- [Data in this exercise]
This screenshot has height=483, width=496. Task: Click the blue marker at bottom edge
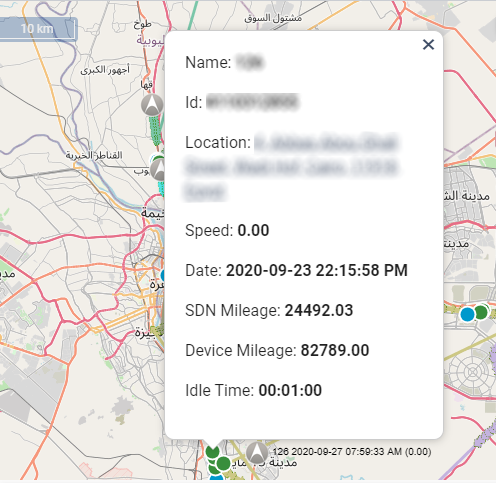click(x=216, y=479)
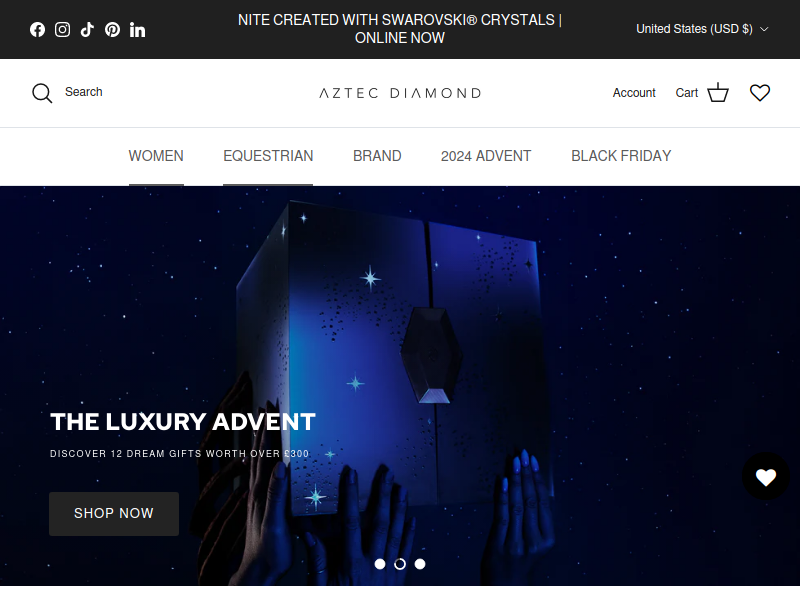Click the search magnifier icon
The height and width of the screenshot is (600, 800).
tap(42, 93)
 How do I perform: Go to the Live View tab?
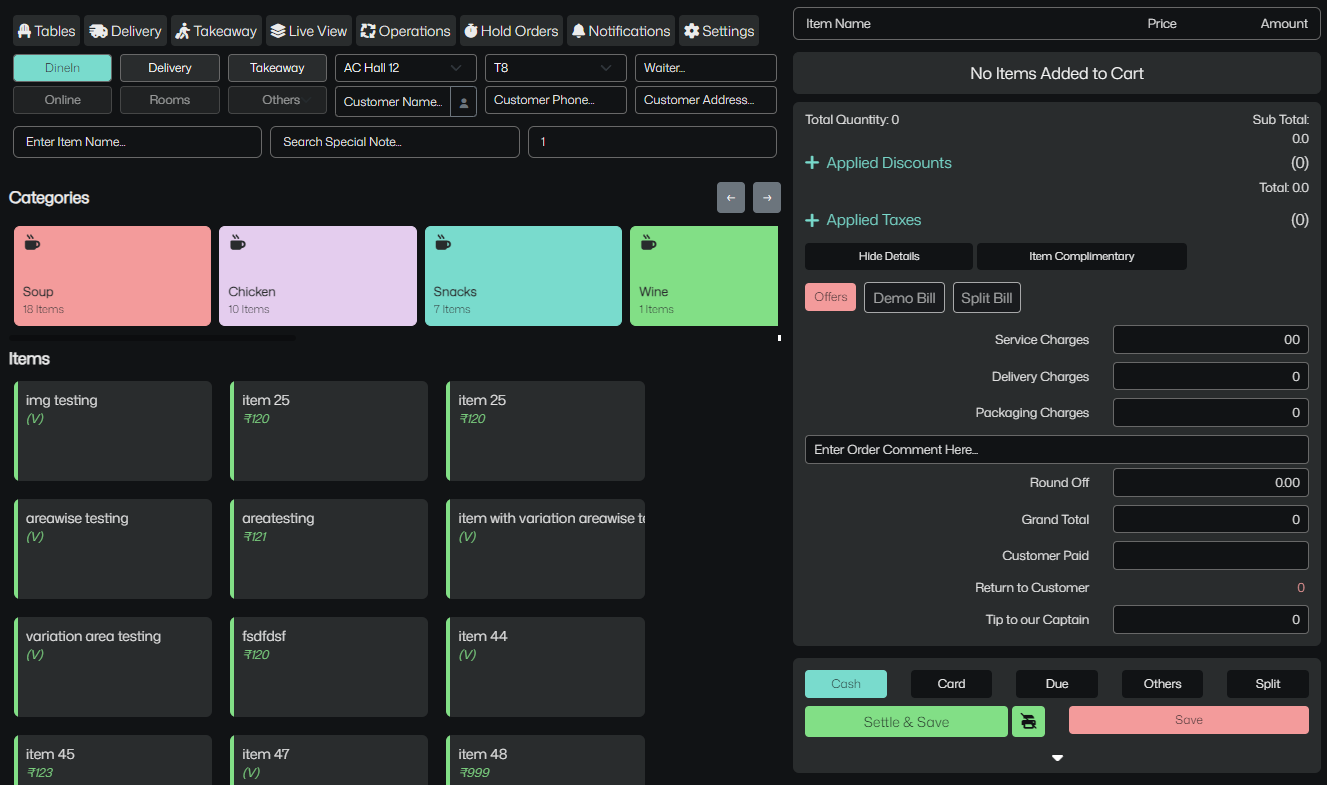(x=309, y=31)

- [Your goal] Repeat the records verbatim, excluding pictures.

- [Final answer]
This screenshot has height=483, width=496. Task: Click the blue marker at bottom edge
click(x=216, y=479)
Click the search magnifier icon
The height and width of the screenshot is (600, 800).
tap(42, 93)
 How do I perform: Go to the Live View tab?
(x=309, y=31)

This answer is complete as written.